During surgery, the tumor is removed and looked at under a microscope. This will help determine the stage of the disease and if it has spread. A biopsy is also taken to test for the presence of cancer cells. Other tests can include CT scans, MRI, radioisotope scans and bone marrow aspiration.

In addition to surgery and chemotherapy, patients with infantile fibrosarcoma need to follow up regularly with their health care providers. Regular visits can help prevent the tumor from coming back and causing more damage. In some cases, the tumor may return and require additional treatment, such as radiation or surgery. In these situations, the child will need to visit a specialist who has experience treating children with fibrosarcoma. This can help prevent the disease from recurring and damaging other organs. This condition is rare, but it is important to get prompt diagnosis and treatment to improve the child’s quality of life.

Undifferentiated pleomorphic sarcoma

Symptoms of undifferentiated pleomorphic sarcoma may include long-lasting bone pain or swelling in the arms or legs. It’s also possible for this cancer to spread to other areas of the body, such as the lungs. The severity of symptoms depends on where this cancer develops, how large it grows and what type of cells it contains.

Researchers don’t know what causes this type of cancer, but people who have had other soft tissue sarcomas or radiation therapy in the past seem to have a higher risk for developing it. Typically, this type of sarcoma occurs in people over the age of 50. It’s also more common in men than women.

To diagnose undifferentiated pleomorphic cancer, your healthcare provider will ask you about your medical history and perform a physical examination. They may order one or more imaging tests, such as a computed tomography (CT) scan, magnetic resonance imaging (MRI) scan or positron emission tomography (PET) scan. They will also take a biopsy (a sample of tissue).

A specialist will examine the tissue under a microscope to determine what type of sarcoma you have and what its grade is. The lower the grade, the more normal the tumor cells look. The healthcare provider will use this information to help plan your treatment and predict your prognosis.

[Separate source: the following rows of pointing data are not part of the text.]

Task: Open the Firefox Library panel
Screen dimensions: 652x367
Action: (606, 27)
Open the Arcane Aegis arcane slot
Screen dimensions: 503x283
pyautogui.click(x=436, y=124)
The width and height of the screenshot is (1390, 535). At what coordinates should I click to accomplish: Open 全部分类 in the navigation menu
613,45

When undifferentiated pleomorphic (UPS) cancer is found early, it is less likely to spread and is easier to treat. But it’s important to keep up with follow-up appointments so that the doctor can monitor you for any changes in your condition. This can include the appearance of new, unexplained lumps and the development of new symptoms like fever or fatigue.

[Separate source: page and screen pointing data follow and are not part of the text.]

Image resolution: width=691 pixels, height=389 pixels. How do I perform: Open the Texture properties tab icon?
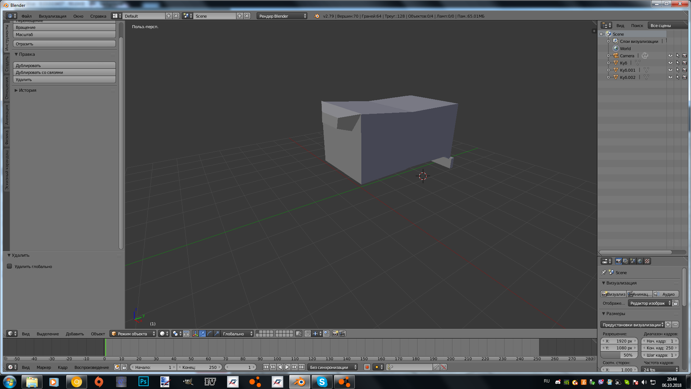(x=647, y=261)

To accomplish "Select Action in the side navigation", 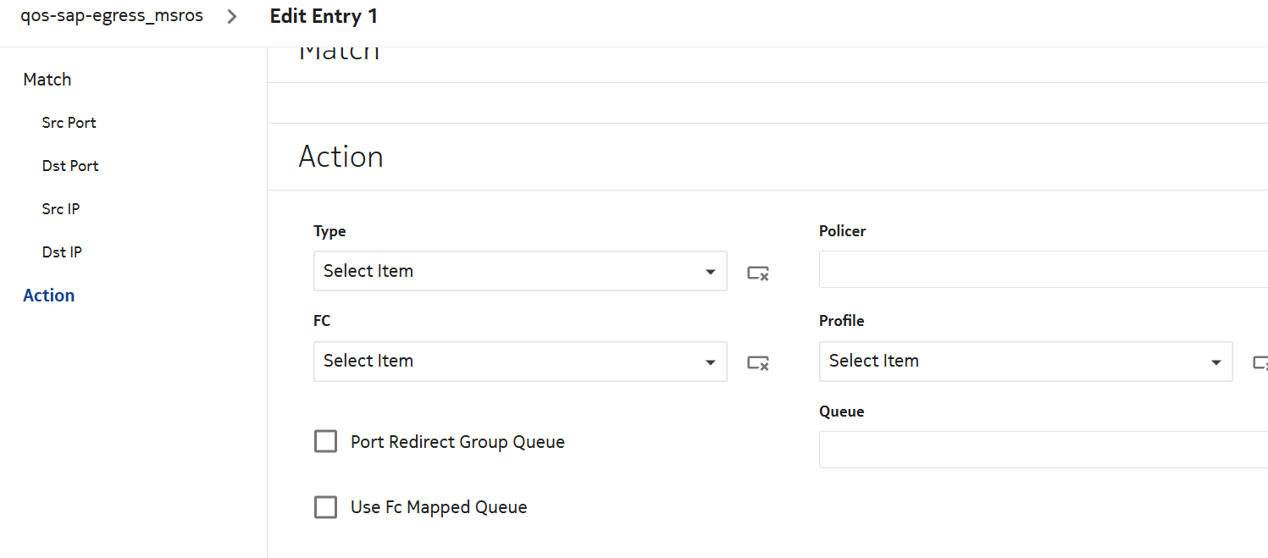I will point(49,296).
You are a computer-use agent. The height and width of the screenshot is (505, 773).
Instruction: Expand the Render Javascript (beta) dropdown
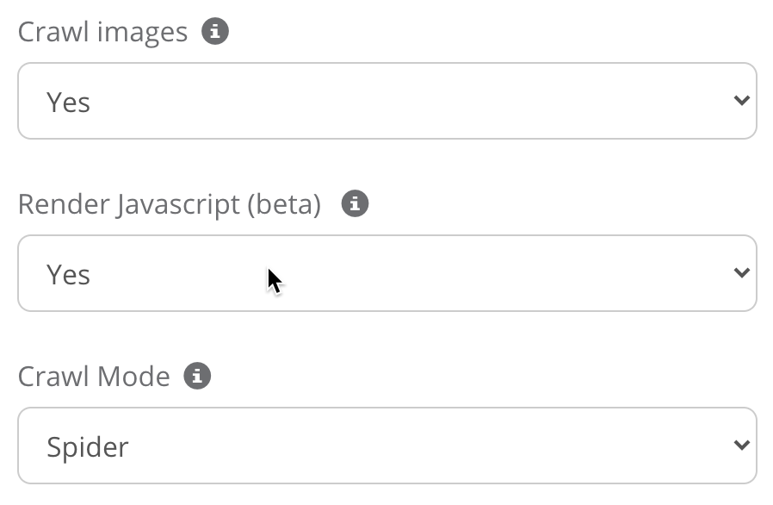point(387,273)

Dermatofibrosarcoma protuberans

Dermatofibrosarcoma protuberans is a low-grade cutaneous sarcoma that rarely metastasizes. It often begins as a small, firm patch of skin that is reddish or purplish in color and grows slowly. It is usually found on the torso, but can also occur on the arms, legs, and head. In some cases, it develops into a raised nodule or lump. The prognosis for dermatofibrosarcoma protuberans depends on the location, size, and thickness of the tumor. Patients with a larger tumor and thicker layer of tissue have a higher risk of local recurrence than those with smaller tumors and thinner skin layers.

The disease is rare and a high index of suspicion is necessary to make the diagnosis. The tumor has a tendency to recur locally but has low metastatic potential. Aggressive surgical resection with widely negative margins is essential to treatment. Radiotherapy can also be useful, especially in cosmetically sensitive locations.

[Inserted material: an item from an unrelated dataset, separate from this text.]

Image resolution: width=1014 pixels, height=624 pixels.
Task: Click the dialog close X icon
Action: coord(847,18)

DFSP is associated with a genetic mutation in the p53 gene that results in the formation of a fusion transcript that encodes COL1A1-PDGFB. It has a characteristic morphology and immunohistochemical profile that distinguishes it from other soft-tissue sarcomas.

The incidence and survival of dermatofibrosarcoma protuberans are poorly understood because it is such a rare tumor. A recent study examined data from 18 registries in the Surveillance, Epidemiology, and End Results program to determine the incidence of the disease and its overall survival rates. The authors used the standardized mortality ratio to calculate the chance of death from this type of tumor. They found that DFSP has a lower risk of spread than Kaposi’s Sarcoma, malignant fibrous histiocytoma (MFH), and sebaceous carcinoma (SC). The survival rate is very high in 98 percent of the cases when these growths are treated with Mohs surgery.